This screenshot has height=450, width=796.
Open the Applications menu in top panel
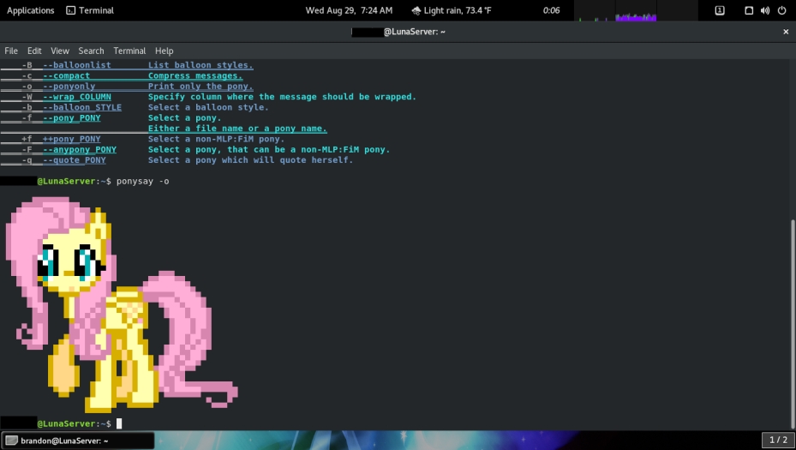coord(30,10)
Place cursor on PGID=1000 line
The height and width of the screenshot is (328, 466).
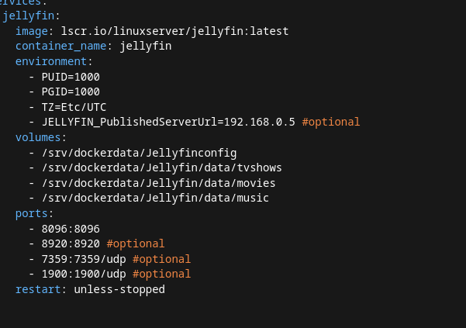tap(71, 91)
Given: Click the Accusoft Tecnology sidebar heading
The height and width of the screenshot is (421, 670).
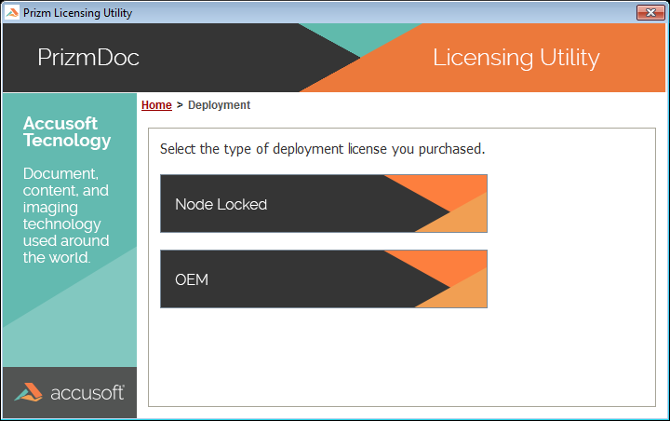Looking at the screenshot, I should (x=67, y=132).
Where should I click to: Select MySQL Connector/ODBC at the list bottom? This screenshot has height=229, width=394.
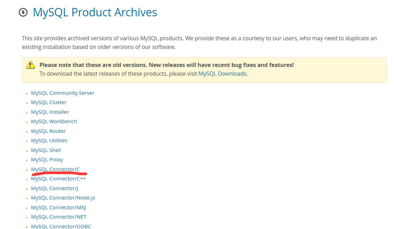(x=61, y=226)
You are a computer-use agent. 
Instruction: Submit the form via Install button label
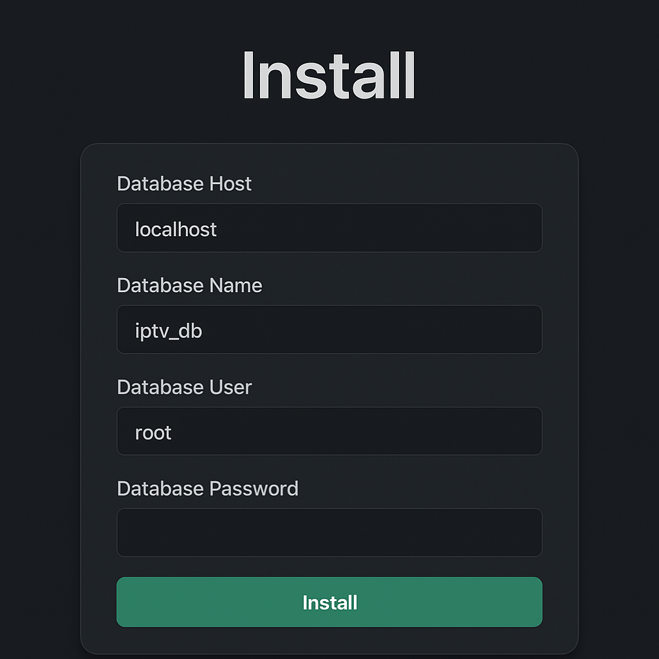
*****
* **Short problem**:
Please pull out every line of the entries above that contains the string "This", treating uppercase and lowercase letters as different.

* **Response below**:
This screenshot has height=450, width=796.
Where should I click to: Select MySQL Connector/ODBC at the list bottom? This screenshot has height=229, width=394.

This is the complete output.